The verbs in a typical RESTful system are fairly simple and easy to understand. PUT, GET, and DELETE are conceptually straightforward. A client sets the state of a named resource. A client retrieves the state of a named resource. A client destroys a named resource. However, the devil is in the detail.
The Linguistic Perspective, or the Uniform Interface?
It is tempting to view REST from a linguistic perspective. We can say things like "we are trading more nouns for fewer verbs", and take the Web as an example as to why this is a good thing. However, it is difficult from a purely linguistic perspective to see exactly where the goodness comes from. Why is it better to have more nouns and less verbs? Where does the uniform interface fit into this?

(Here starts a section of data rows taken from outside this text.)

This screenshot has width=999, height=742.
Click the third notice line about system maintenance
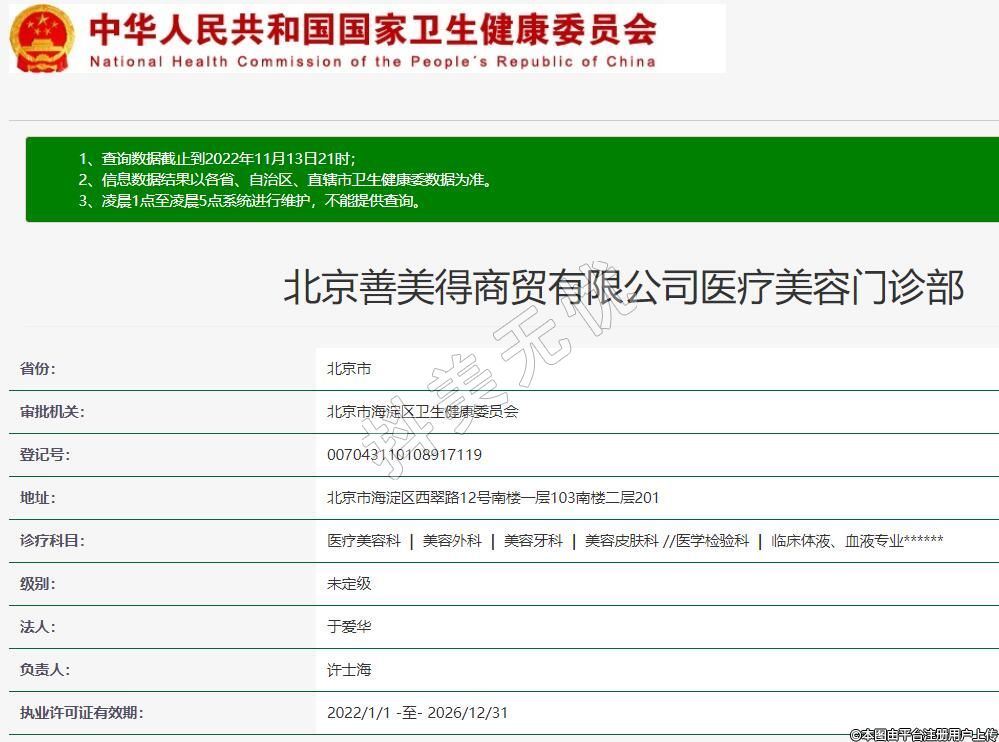click(251, 200)
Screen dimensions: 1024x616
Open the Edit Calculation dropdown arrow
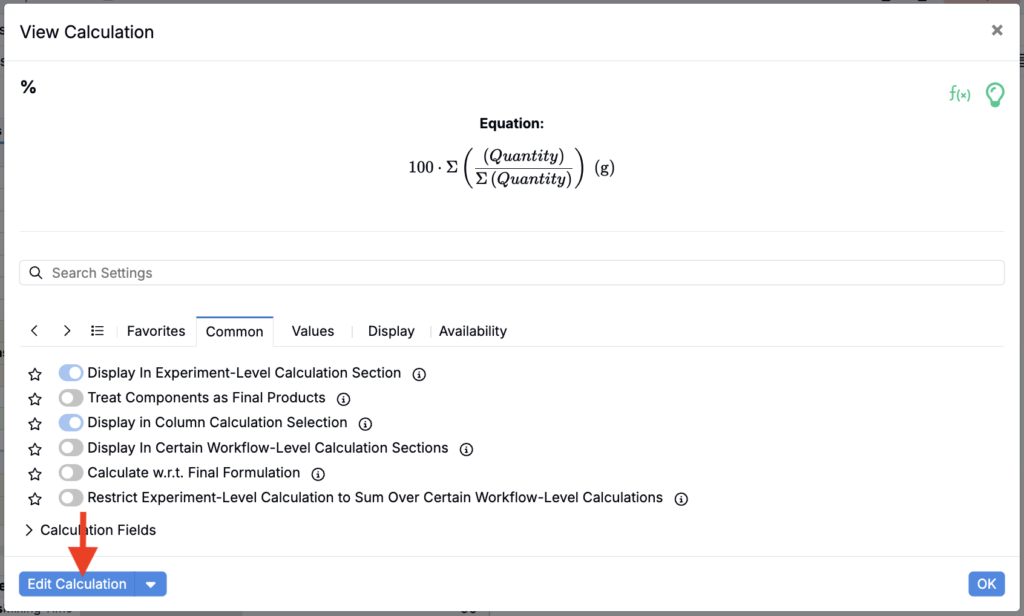pos(151,584)
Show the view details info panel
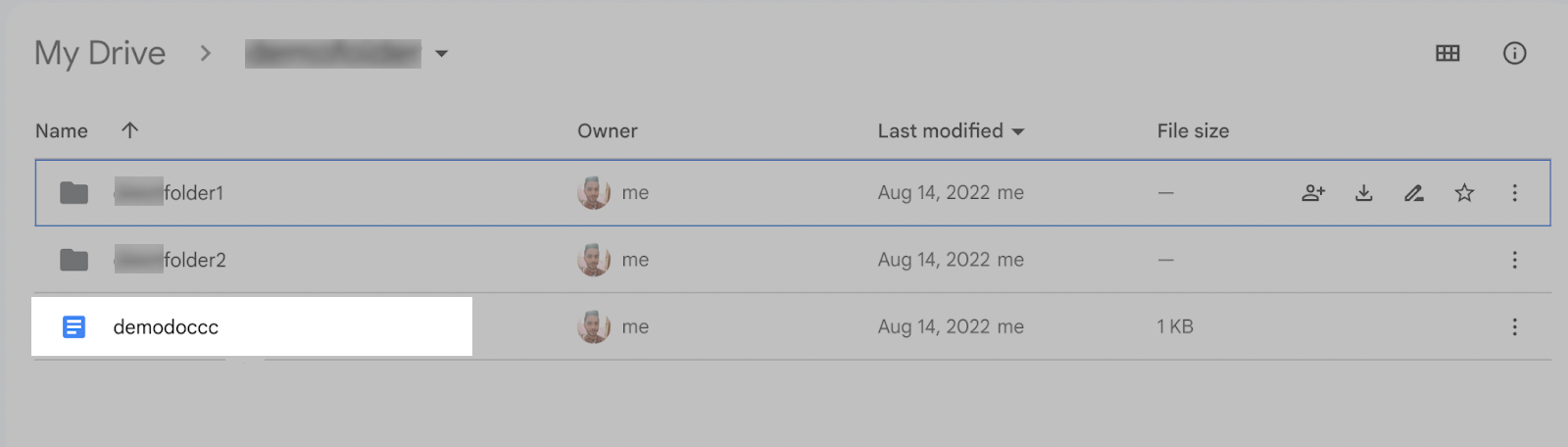Viewport: 1568px width, 447px height. (x=1514, y=53)
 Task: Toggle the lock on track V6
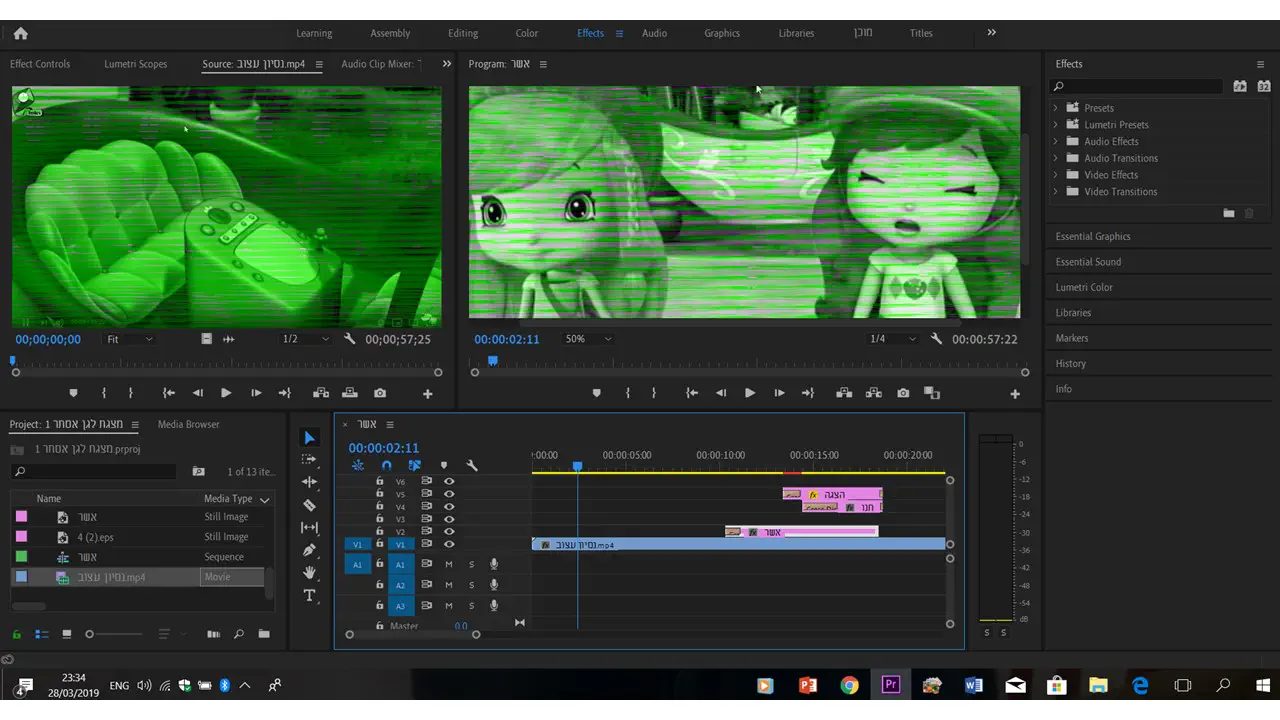pos(379,482)
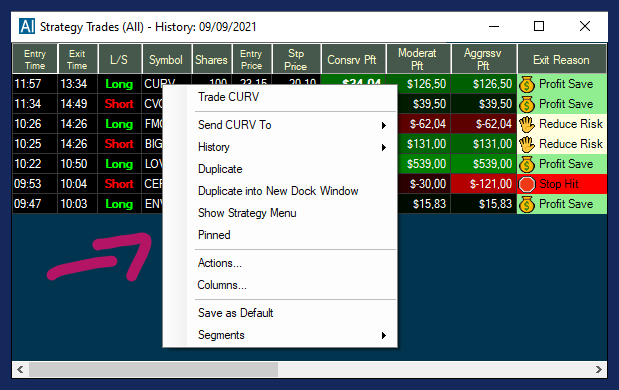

Do I have a uniform interface when I use uniform verbs, or is something more required?
I like to turn this analysis around. Instead of starting with the linguistic perspective, I start from the uniform interface perspective. Let me define the uniform interface:
We have a uniform interface when every component within an architecture can arbitrarily and successfully engage in an authorized interaction with another component in the architecture without prior planning.
The Uniform Interface and REST
In REST we divide the set of components in our architecture into clients and servers. Clients are anonymous and unaddressable in the general case. Servers contain resources that are addressable. When I say every component can talk to every other component we already have to take this with a pinch of salt. In REST we can talk about every client being able to interact with every resource.

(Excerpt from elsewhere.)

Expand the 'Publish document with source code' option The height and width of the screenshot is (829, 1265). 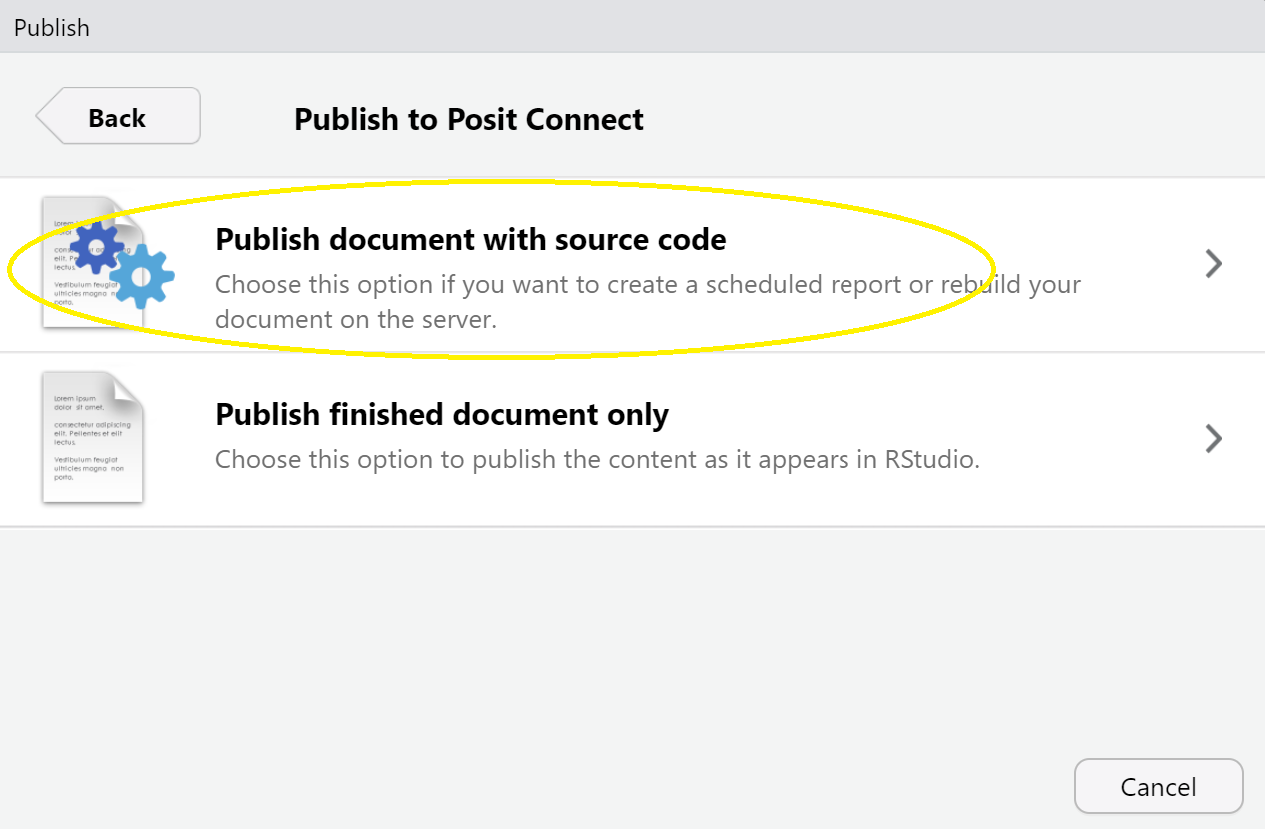(1213, 263)
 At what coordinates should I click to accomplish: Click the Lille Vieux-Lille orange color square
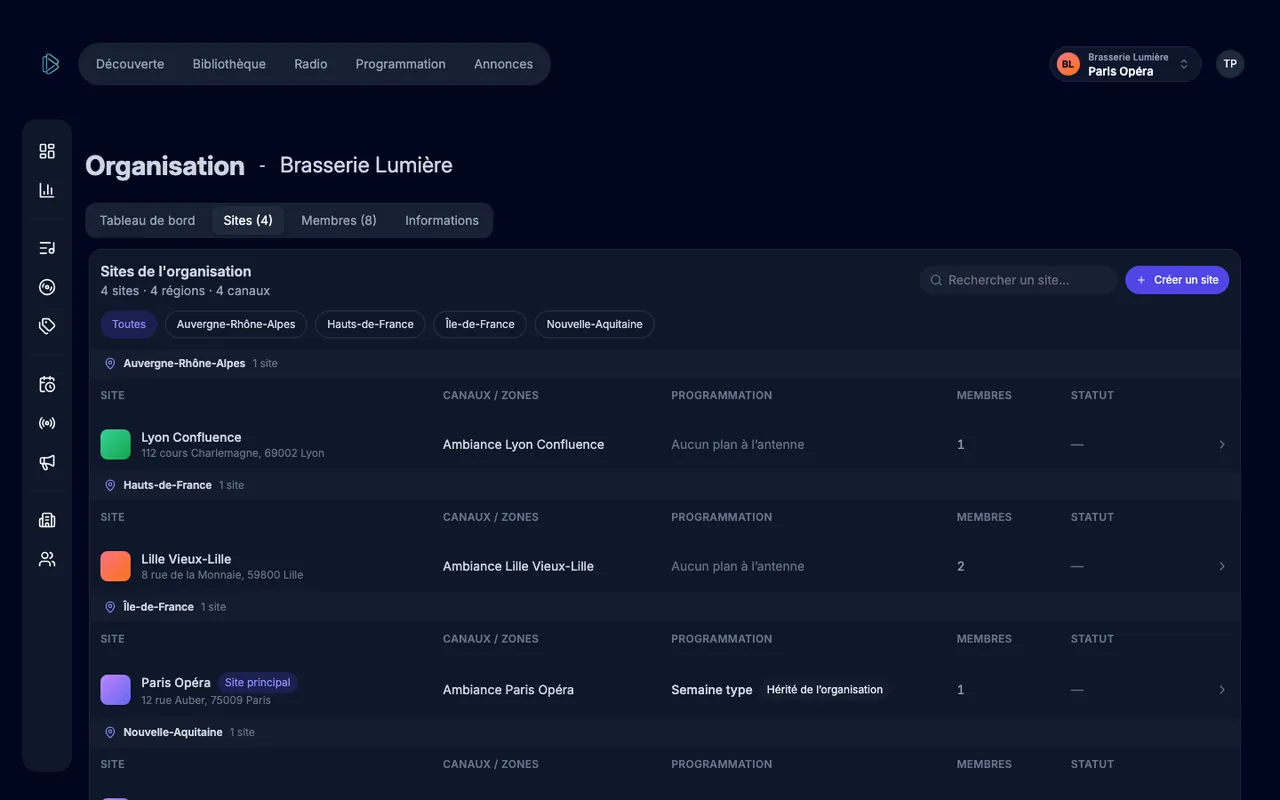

We can add another pinch of salt: It isn't always meaningful or sensible for a particular client to talk to a particular server. They might move in different machine "social circles", and talk about different kinds of things. They may develop their own jargon and sub-culture. In fact, machines tend to follow the needs and inclinations of their human users. The fact that machines tend to cluster in sub-architectures shouldn't come as any kind of surprise. It isn't always going to be meaningful for a Web-enabled coffee machine to talk directly to a nuclear power plant's monitoring system. It isn't always going to make sense for a personal video recorder who is only interested in program listings to talk to a weather service.

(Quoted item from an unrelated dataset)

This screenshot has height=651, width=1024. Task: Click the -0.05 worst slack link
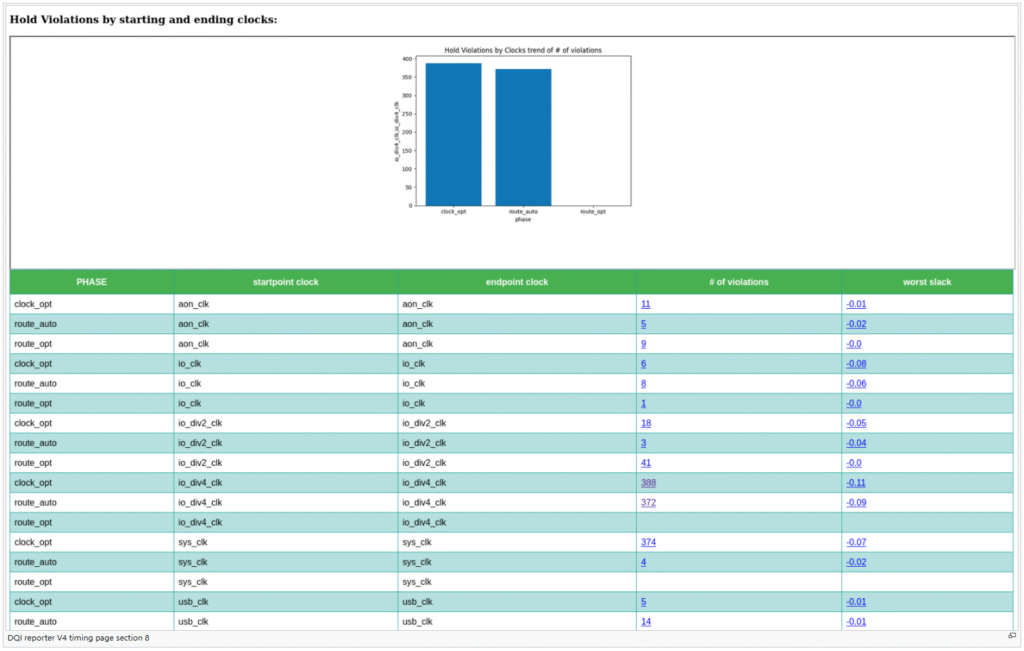(856, 423)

This means that we can only really talk about the uniform interface in terms of any client of a sub-architecture being able to engage in authorized interactions with any resource in the same sub-architecture. Sub-architectures overlap in the same way that sub-cultures do, so this statement about the nature of uniform interfaces is a fairly fluid one. Value is achieved by participating in the largest sub-architectures, and by keeping down the overall number of sub-architectures your software participates in.
The Uniform Interface and Protocol
Now that we are looking from the uniform interface perspective, it pays to take another look at our verbs. It soon becomes apparent that "GET" is not enough. We need our client and server to agree on a lot more than that verb in order to interact. Client and server must agree on a protocol. The whole of the message fashioned by the client needs to fits with the server's mechanisms for interpreting that message. More-over the response that the server generates is part of the interaction. The client must be able to process the message that the server returned to it.
With the uniform interface view firmly in our minds, we can look back over the mechanisms that REST uses to decouple parts of its protocols. In a sense, it might not matter that we decouple identification from verbs and from content type. If one protocol governs a particular sub-architecture, it doesn't matter how it is composed. It only matters that the components of that sub-architecture can speak the protocol.
However, taking this perspective misses one of the key features of the REST style: It is designed to allow our protocol to evolve. Experience suggests that controlling the specification of the URI, the transport protocol (including verbs, headers, and response codes), and content types provides excellent characteristics for evolution.
Participating in sub-architecture
REST is the style for a new kind of architecture. In days of yore we might have expected that we would replace the architecture of our old system with each new system we deploy. We could afford in those days to rip out systems wholesale, and replace them with new systems. I suggest that this is no longer the case. It is increasingly important to be able to replace systems within an architecture, rather than replacing the architecture per se. Other systems need to be able to deal with evolution within their architecture. Protocols and architecture need to be well beyond SOA-class. They need to be Web-class, and Web-style.
Looking back from the uniform perspective lets us see the linguistic debate in a new light. Of course it is possible to introduce new verbs If we are willing to break the uniform interface. Of course this allows us to map the interactions we have within our system onto fewer resources or network-exposed objects. However, doing so greatly harms our opportunities for network effects. Our sub-architecture is reduced to the set of components that directly speak this new protocol we define, and there is reduced opportunity for servers and clients to participate in overlapping sub-architectures. The exact balance between nouns and verbs is a matter for ongoing community debate, but using custom verbs where standard ones would do is an essentially indefensible approach. Just by introducing the necessary resources is possible to prevent divergence from the uniform interface. It is possible to increase the value, evolvability, and overall maturity of your solution. You can always map the methods of these resources onto a smaller set of objects behind the protocol curtain.
Conclusion
The balance between nouns and verbs is a matter for the community that governs a particular architecture. Going it alone is counter-productive, potentially risky, and usually unnecessary. Instead of looking to custom verbs, think more about your content types. That is where most of the real challenges of protocol evolution and maturity lie.